If you're just looking to get started reading about how I setup everything you can skip down to the Goals section or go straight to Guest Setup to get started.


From when I first started using computers as a kid I treated all things related to networking as a black box. I had a rudimentary understanding of IP addresses but had no real idea how data got from my computer to a server other than the high level concept of "my computer is sending data to that address". It is similar to how most of us don't really know how the US Postal Service works. We have a vague notion that we drop a letter in a mailbox to be picked up and then "my letter gets delivered to the address on the envelope." In reality how mail gets picked up, sorted, tracked, bundled, routed, and delivered is much more involved than we ever think about. Up until about three years ago my knowledge hadn't progressed much past knowing network packets existed and for a computer to get on the Internet it had to have an IP address, a subnet mask (not that I really understood what this was), and have a router address.

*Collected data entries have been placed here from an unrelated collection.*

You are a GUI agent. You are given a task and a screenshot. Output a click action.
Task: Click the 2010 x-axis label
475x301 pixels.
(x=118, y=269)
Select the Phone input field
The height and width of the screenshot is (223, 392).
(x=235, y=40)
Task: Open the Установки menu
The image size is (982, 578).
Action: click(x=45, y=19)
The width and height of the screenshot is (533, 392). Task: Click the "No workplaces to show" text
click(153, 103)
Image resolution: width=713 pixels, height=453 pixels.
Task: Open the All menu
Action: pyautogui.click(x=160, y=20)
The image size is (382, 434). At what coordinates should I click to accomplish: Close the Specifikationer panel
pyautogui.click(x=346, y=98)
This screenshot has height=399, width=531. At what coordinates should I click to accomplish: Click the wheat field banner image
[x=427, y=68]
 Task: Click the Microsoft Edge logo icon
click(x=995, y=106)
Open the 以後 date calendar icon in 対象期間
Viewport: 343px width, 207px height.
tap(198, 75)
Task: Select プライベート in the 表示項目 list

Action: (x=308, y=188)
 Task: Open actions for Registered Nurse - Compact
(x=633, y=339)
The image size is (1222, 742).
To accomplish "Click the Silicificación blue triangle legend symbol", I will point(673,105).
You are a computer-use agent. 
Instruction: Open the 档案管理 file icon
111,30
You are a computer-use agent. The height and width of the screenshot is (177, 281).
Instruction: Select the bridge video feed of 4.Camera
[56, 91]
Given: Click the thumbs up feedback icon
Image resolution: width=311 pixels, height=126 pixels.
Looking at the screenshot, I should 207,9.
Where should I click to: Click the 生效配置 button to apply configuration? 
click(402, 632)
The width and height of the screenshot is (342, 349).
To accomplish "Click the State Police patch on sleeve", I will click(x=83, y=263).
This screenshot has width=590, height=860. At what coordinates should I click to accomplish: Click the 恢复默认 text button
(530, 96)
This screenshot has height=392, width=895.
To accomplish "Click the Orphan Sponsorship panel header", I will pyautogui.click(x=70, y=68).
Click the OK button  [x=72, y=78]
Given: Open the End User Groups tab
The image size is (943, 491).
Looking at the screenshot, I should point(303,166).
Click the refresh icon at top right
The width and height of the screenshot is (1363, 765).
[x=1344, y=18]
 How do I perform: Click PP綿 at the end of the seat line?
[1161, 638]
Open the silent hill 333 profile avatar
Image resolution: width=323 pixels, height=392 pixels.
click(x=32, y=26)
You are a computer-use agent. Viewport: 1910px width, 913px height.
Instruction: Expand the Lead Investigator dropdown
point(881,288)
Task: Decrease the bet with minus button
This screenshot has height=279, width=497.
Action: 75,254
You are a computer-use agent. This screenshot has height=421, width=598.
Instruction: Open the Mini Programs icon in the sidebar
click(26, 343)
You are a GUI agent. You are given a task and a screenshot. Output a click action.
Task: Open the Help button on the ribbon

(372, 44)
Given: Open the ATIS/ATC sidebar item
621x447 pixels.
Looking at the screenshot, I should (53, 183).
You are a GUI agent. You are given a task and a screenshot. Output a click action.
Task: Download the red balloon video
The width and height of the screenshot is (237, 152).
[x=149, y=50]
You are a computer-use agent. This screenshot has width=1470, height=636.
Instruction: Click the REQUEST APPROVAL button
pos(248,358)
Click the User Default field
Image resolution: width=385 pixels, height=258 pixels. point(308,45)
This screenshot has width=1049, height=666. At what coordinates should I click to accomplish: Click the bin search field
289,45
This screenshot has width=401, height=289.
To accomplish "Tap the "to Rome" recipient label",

Like most computer users I never delved into networking. I'd plug my router (always an Apple AirPort into the modem and go with mostly the defaults. I used Linux for years but strictly as a server for web apps I programmed and never ventured very far off that path.

That all started to change in 2018 when I decided to build a server (really just a fast PC at the time) to play around with. It also coincided with me starting a new job that put me adjacent to some networking topics that started to peak my interest. Pretty soon I was self hosting a several applications accessible from the Internet and wanted to take the plunge into setting up a DMZ to try and keep my local network safe from the ever increasing number of things I was making publically accessible. Looking into how best to cordon off my applications I saw that putting public applications on a different subnet and often a VLAN is the best practice. But my AirPort didn't support that so I went searching for a router/firewall that would work better. The general consensus at the time seemed to be to use a Unifi Security Gateway or run pfSense on an old PC. Not having a PC to run it on I first tried virtualizing my router by running it as a virtual machine on my "server." For a newbie this was more complicated than necessary and had the risk that if not done correctly could expose my internal network to the Internet. I liked pfSense but I quickly found out the downside of running your gateway to the Internet on your server is that when your server has a problem you likely won't have the Internet to fix it which is quite frustrating.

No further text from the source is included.